Dalle considerazioni sin qui svolte emerge l’infondatezza dell’opposizione con conseguente rigetto della stessa e conferma del decreto ingiuntivo opposto, che deve essere dichiarato definitivamente esecutivo ai sensi dell’art. 653 c.p.c.
I rilievi sin qui svolti sono tali da assorbire ogni ulteriore contestazione o domanda proposte – ivi compresa la domanda proposta da parte opponente ai sensi dell’art. 96 c.p.c. - evidenziandosi che i profili non espressamente esaminati sono stati ritenuti non rilevanti ai fini della decisione o comunque inidonei a supportare una conclusione di tipo diverso.
Firmato Da: C.N. Emesso Da: CA DI FIRMA QUALIFICATA PER MODELLO
4. Le spese di giudizio seguono la soccombenza di parte opponente ai sensi dell’art. 91 c.p.c. e vengono liquidate in dispositivo secondo i parametri di cui al D.M. n. 55/2014, come da ultimo aggiornati
dal D.M. n. 147/2022, tenuto conto del valore della causa determinato ai sensi dell’art. 5 del predetto decreto, dell’attività effettivamente svolta (con particolare riguardo alla limitata attività della fase istruttoria che giustifica, in relazione a tale fase, l’applicazione dei valori minimi indicati nei parametri) e della complessità delle questioni esaminate.

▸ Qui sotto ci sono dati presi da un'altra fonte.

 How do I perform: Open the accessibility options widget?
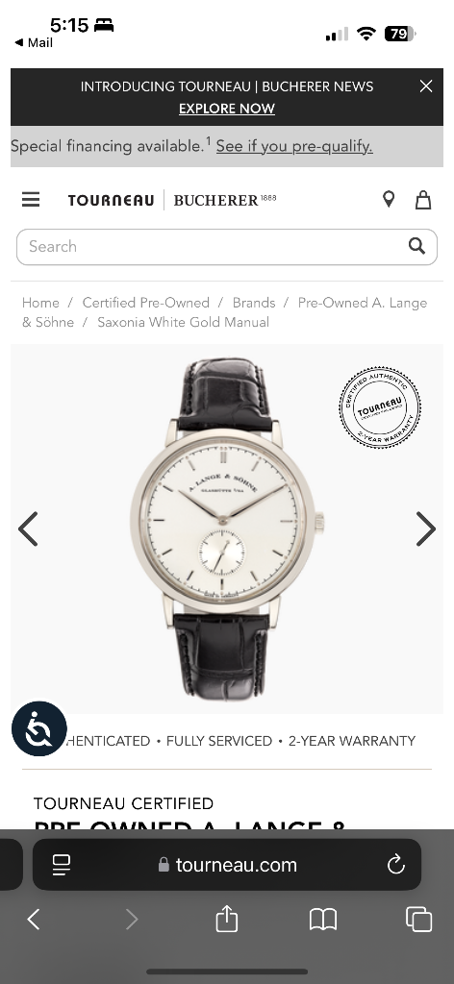pos(38,728)
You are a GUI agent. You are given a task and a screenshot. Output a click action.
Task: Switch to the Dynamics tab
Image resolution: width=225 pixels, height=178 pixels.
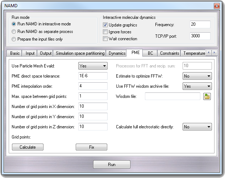pos(117,53)
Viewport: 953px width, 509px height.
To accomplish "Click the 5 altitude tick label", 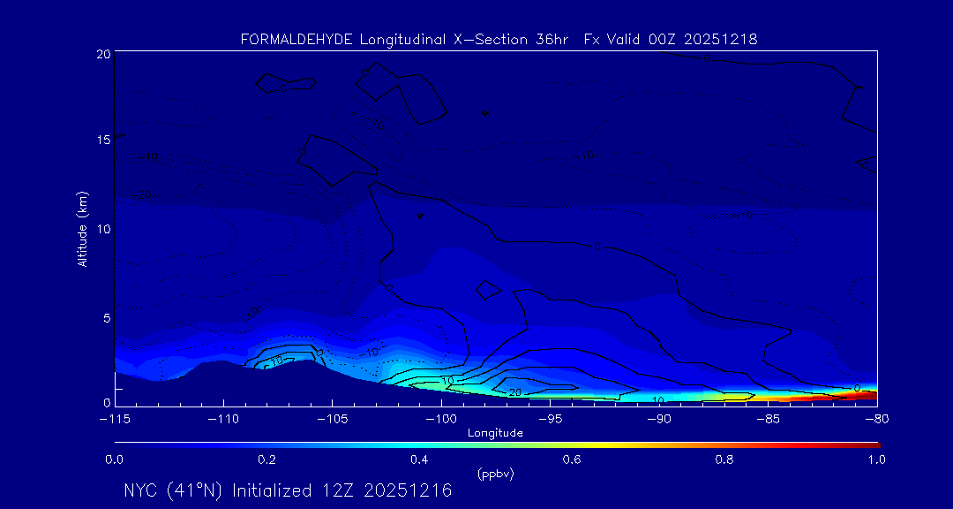I will click(105, 317).
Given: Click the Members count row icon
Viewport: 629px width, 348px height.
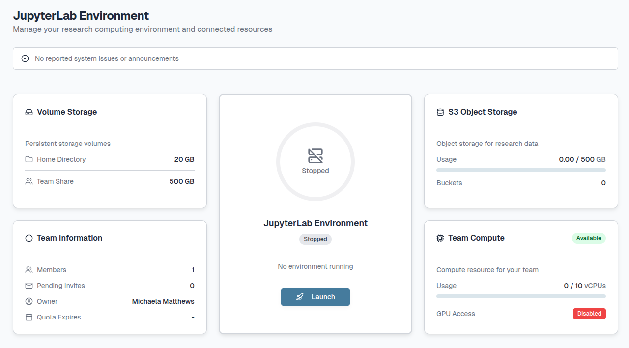Looking at the screenshot, I should coord(29,270).
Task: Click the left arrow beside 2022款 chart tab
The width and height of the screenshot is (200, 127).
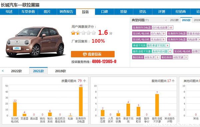Action: 3,71
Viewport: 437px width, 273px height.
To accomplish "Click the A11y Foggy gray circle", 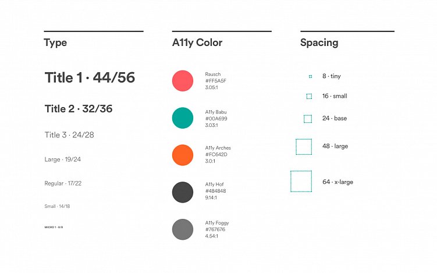I will pos(183,229).
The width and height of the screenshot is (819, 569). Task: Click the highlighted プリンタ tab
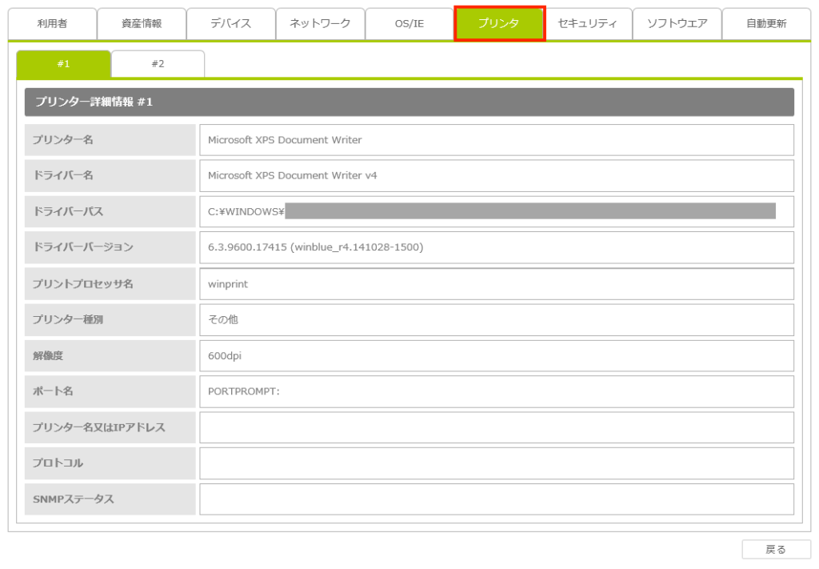(499, 24)
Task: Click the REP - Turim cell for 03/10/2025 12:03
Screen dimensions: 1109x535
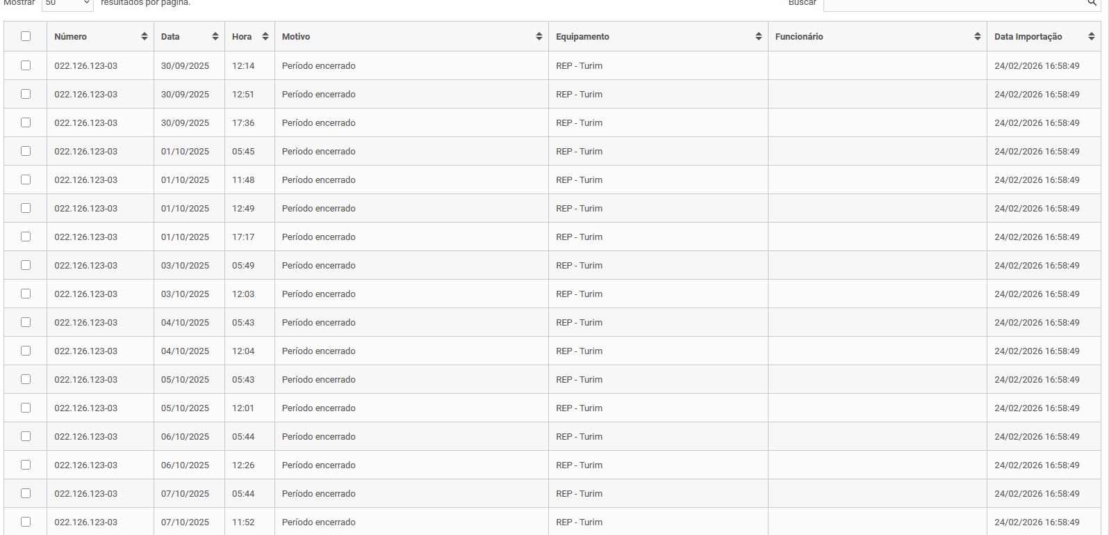Action: click(x=579, y=294)
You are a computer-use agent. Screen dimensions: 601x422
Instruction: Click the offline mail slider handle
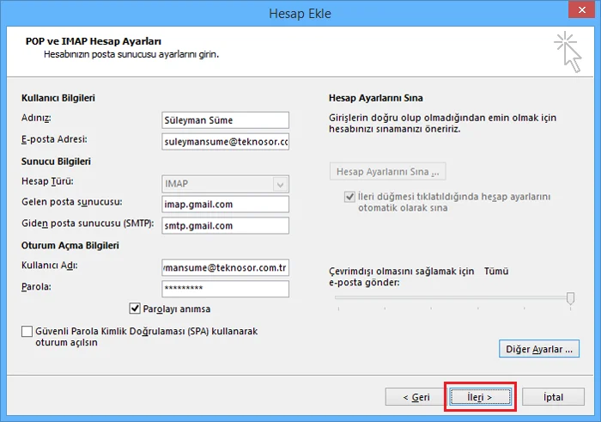[x=570, y=297]
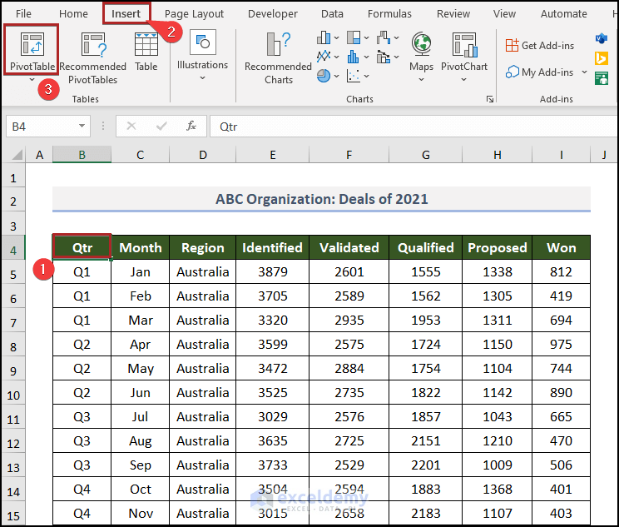Click the formula bar containing Qtr
The width and height of the screenshot is (619, 527).
(x=408, y=127)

Infine, preso atto della mancata partecipazione dell’opponente al procedimento di mediazione (doc. allegato alla nota scritta dell’opposta del 6 aprile 2022), senza un giustificato motivo, la signora D. deve essere altresì condannata al versamento di entrata al bilancio dello Stato pari a quella dovuta per il contributo unificato del presente giudizio ai sensi dell’art. 8, comma 4-bis, del d.lgs. 28/2010. Deve essere quindi applicata la sanzione introdotta dall’art. 8, comma 4-bis d.lgs. 28/2010 (comma inserito dall'art. 84,
co. 1, lett. i), d.l. 21 giugno 2013, n. 69, convertito, con modificazioni, dalla L. 9 agosto 2013, n. 98; per l’applicabilità di tale disposizione vedi il comma 2 dell’art. 84 del medesimo D.L. n. 69/2013 che recita: “[…] Il giudice condanna la parte costituita che, nei casi previsti dall'articolo 5, non ha partecipato al procedimento senza giustificato motivo, al versamento all'entrata del bilancio dello Stato di una somma di importo corrispondente al contributo unificato dovuto per il giudizio”).

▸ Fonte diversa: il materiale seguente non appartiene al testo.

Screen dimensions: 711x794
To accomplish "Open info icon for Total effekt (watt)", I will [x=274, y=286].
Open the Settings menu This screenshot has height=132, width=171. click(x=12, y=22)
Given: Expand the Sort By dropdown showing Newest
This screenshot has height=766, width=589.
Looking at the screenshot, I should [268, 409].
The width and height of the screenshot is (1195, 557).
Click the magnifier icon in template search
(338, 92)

Nel caso in esame il contributo ammonta ad euro 118,50; l’opponente deve essere quindi condannata al pagamento di una somma di importo corrispondente in favore dell’Erario
P.Q.M.
Il Tribunale, in persona del giudice A.F., definitivamente pronunciando sull’opposizione proposta da I.D. (C.F. (omissis)) avverso il decreto ingiuntivo n. 9177/2021 emesso dal Tribunale di Milano in favore della società NPL MANAGEMENT S.P.A. (P.I. (omissis)),
così provvede:
a. rigetta l’opposizione e, per l’effetto, conferma il decreto ingiuntivo n. 9177/2021 pubblicato il 14 maggio 2021, che dichiara definitivamente esecutivo;
b. condanna I.D. a rimborsare, in favore della società NPL Management S.p.A., le spese
di giudizio, che liquida in € 4.237,00 per compensi, oltre rimborso forfettario per spese generali, nella misura del 15% del compenso, oltre ad IVA e CPA come per legge;
c. condanna I.D. al pagamento, in favore dello Stato, dell’importo di euro 118,50.